**Task details**: Count the lines containing "question" in the entries underneath, and state that count without anything else.

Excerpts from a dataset
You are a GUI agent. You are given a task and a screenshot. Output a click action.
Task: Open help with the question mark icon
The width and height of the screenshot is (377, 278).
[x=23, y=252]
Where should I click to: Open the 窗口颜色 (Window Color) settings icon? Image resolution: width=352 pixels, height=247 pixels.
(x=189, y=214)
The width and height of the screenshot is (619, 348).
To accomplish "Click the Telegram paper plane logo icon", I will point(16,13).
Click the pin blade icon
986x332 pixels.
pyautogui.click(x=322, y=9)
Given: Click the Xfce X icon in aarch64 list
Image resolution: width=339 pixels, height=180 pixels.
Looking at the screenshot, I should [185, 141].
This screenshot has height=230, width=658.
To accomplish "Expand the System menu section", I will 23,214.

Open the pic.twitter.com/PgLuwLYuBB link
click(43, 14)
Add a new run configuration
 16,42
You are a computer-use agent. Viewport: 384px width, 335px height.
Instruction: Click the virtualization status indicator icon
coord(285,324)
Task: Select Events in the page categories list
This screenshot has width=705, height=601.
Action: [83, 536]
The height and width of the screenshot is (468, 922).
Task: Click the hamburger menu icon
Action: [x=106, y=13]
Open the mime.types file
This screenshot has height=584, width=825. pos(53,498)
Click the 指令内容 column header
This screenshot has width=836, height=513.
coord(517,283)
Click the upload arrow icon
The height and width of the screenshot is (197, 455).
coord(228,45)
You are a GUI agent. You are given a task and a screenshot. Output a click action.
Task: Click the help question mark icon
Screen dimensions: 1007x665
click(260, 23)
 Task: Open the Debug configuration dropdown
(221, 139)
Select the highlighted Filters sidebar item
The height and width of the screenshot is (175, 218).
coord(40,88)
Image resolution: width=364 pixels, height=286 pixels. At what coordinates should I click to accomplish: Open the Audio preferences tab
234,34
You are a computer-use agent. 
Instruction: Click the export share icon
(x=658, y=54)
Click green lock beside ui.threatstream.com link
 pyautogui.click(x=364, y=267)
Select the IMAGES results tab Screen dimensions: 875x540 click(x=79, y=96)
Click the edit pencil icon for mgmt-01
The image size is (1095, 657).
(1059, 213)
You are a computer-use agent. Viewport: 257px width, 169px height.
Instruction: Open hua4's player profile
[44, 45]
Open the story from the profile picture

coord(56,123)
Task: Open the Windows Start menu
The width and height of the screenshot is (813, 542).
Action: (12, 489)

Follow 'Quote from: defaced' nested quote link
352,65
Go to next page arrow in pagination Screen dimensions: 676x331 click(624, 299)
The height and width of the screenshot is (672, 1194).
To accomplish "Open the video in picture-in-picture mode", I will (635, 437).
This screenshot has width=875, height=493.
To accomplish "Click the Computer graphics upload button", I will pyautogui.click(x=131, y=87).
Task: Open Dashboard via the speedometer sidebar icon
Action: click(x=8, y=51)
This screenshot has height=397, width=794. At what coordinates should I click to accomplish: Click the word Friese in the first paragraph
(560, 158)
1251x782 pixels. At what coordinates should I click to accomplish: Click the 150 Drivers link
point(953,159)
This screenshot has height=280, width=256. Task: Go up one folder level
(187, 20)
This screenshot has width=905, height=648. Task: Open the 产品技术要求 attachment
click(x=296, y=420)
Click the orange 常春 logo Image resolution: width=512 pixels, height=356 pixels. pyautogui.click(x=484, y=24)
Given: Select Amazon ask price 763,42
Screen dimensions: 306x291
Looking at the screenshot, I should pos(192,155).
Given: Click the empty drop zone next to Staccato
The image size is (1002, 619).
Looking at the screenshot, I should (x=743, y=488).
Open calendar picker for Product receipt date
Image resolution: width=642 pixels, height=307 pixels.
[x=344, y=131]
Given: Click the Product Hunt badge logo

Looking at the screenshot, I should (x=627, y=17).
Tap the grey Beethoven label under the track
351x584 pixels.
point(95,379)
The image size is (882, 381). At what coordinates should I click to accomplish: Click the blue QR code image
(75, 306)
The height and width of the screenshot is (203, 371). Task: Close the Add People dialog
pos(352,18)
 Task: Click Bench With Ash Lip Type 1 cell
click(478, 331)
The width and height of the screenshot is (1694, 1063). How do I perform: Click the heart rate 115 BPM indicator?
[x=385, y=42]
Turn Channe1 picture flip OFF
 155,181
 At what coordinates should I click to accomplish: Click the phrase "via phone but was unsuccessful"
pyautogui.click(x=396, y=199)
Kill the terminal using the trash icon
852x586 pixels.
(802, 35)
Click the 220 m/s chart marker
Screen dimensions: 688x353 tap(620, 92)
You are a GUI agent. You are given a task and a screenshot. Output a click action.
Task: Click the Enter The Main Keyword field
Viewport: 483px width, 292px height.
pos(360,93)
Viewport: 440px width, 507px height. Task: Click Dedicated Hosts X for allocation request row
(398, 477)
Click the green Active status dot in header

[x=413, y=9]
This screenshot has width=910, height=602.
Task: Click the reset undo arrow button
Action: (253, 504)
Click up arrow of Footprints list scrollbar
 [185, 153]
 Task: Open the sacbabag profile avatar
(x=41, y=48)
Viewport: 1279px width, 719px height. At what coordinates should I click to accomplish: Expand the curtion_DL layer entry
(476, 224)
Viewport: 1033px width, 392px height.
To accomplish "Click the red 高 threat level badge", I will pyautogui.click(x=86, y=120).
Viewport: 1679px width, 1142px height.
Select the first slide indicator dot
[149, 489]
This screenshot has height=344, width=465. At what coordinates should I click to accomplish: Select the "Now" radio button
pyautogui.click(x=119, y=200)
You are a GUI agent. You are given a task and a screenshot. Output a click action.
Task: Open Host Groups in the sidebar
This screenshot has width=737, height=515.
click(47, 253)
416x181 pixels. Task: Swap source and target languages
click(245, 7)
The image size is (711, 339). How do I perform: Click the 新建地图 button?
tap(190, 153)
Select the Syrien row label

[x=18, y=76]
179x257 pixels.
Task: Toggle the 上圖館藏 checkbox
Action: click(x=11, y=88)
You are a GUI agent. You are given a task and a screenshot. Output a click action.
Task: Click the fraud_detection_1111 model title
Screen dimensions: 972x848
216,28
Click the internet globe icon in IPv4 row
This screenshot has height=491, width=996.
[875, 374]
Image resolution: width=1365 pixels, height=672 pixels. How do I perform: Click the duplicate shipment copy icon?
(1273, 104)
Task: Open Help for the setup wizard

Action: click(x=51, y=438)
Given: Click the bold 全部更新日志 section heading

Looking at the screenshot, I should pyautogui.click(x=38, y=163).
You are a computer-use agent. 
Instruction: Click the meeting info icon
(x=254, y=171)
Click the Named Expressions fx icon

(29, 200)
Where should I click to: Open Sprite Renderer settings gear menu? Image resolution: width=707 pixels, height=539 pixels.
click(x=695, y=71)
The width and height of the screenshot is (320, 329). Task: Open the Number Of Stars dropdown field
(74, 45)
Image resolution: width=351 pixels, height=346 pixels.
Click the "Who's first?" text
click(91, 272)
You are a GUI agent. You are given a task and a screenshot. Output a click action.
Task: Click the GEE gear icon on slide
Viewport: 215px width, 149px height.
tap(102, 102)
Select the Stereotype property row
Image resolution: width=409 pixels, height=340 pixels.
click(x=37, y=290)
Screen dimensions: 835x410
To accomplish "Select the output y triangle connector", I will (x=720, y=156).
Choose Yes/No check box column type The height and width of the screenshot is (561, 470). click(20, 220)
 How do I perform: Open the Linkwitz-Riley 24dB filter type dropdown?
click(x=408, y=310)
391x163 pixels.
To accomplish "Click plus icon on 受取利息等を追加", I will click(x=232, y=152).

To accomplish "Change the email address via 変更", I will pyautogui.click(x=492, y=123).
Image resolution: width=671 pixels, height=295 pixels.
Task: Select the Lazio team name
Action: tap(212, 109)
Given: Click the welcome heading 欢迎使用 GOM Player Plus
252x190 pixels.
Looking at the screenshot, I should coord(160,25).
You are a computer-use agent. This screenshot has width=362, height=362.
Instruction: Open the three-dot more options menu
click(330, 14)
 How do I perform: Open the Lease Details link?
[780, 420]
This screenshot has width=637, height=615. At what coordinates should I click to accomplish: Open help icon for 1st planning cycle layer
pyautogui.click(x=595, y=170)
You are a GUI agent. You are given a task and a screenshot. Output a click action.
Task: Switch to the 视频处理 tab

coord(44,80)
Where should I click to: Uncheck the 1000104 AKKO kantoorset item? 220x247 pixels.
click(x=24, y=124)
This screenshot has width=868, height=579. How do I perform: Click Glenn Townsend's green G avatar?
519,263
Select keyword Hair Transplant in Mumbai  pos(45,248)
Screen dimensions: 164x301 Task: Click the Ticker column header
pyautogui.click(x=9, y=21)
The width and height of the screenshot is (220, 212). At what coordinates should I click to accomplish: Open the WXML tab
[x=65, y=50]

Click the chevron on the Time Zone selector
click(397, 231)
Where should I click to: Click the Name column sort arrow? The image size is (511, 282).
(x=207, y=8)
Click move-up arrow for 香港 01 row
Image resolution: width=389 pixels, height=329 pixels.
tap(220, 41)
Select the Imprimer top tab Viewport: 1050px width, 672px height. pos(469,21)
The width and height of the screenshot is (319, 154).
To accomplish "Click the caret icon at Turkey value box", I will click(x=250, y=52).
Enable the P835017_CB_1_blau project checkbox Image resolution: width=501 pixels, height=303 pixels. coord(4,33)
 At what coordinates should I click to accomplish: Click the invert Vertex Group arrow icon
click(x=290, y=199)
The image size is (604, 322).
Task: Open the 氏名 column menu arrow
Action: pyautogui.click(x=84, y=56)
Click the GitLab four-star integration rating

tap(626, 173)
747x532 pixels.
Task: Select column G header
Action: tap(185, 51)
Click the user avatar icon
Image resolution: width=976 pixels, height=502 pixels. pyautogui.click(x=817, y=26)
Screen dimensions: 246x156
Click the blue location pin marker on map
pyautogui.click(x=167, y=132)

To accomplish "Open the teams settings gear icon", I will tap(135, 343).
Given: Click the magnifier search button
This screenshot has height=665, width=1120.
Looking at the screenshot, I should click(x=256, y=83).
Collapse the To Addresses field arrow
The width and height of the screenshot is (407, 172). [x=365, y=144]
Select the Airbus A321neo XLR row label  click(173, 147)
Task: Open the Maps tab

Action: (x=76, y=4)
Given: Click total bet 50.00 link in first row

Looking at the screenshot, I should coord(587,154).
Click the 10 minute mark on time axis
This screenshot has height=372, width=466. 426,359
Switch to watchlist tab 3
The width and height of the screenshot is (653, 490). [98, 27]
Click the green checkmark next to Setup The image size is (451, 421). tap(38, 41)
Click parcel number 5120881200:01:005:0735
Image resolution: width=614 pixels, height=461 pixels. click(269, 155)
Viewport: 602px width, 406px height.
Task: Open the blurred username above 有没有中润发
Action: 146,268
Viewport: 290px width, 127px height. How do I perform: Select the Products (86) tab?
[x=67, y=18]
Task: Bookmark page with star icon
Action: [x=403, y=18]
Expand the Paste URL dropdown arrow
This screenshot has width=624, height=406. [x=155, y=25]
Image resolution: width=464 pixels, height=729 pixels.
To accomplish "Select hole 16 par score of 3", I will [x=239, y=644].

**Solution**: 2